READING TEXT

>> Start

If you're only making 100k a year in the Bay Area, you're actually pretty close to broke. You're actually almost defined as low income.
So, live making a 100k in the Bay Area in that San Francisco Bay Area really puts you on the brink of prob- poverty. That that's literally what it what they're saying right now. Low income in SF for an individual is 82k a year. For a family of four, it's almost 120,000 a year. For context, the average American salary is about $36,000 a year.
Why are the salaries so high in the Bay Area? Because the cost of living is so high. The average one bedroom in SF is 3,100 a month and the average two bedroom is 4,100 a month. Don't even get me started on condos [music] and houses.
The average condo price in San Francisco is almost 1.3 million dollars. And for houses in the Bay Area, not just San Francisco, 1.3 million dollars. You make a ton of money working and living in San Francisco, but your expenses are so high. Your tax rate is high. Your rent is high. Food is so expensive that you are effectively left with almost no money. If you make $100,000 as an individual, you're probably the poorest person in any room that you walk into.

>> End

THE EXERCISE
Extend the remarks on Bay Area salaries and living costs above, starting right after their last sentence.

SUPPLIED INFORMATION

>> Start

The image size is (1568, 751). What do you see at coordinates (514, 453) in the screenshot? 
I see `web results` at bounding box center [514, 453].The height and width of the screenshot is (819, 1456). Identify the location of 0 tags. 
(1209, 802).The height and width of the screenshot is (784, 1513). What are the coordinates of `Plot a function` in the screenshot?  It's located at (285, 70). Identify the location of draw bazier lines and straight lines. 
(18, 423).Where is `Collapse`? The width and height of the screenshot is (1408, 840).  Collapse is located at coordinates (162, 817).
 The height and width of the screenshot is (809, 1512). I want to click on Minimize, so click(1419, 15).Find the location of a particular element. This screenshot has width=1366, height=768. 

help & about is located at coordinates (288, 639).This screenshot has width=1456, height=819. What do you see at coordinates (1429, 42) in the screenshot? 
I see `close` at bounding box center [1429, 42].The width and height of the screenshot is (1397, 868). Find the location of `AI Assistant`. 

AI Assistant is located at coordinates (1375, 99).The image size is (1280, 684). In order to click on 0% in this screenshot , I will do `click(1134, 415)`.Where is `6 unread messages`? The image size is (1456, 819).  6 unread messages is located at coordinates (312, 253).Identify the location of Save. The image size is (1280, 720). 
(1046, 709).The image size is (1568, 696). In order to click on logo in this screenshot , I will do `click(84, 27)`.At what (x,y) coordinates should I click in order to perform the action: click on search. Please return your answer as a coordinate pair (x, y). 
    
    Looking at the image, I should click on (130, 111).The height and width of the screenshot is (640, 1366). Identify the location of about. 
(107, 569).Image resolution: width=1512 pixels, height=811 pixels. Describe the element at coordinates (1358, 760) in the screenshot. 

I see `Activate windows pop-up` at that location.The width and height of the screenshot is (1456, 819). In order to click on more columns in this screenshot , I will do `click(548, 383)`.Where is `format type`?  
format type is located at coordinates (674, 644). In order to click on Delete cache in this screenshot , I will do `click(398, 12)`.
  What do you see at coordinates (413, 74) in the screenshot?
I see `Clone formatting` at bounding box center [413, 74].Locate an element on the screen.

>> End

RESULT OF THIS TASK
And if you make that as a family, dude, you're on food stamps and you're qualifying for Section 8 housing. As San Francisco is just out of control with this.
>> The rents are getting so high in San Francisco because all of these AI employees have more cash than ever because the employers are not skimping on cash or equity for that matter, but the salaries are really high even for somebody junior. And so, the competition for apartments and other things is higher than ever because people have money to spend. I think that San Francisco is a wave city. It always ebbs and flows depending on what's going on.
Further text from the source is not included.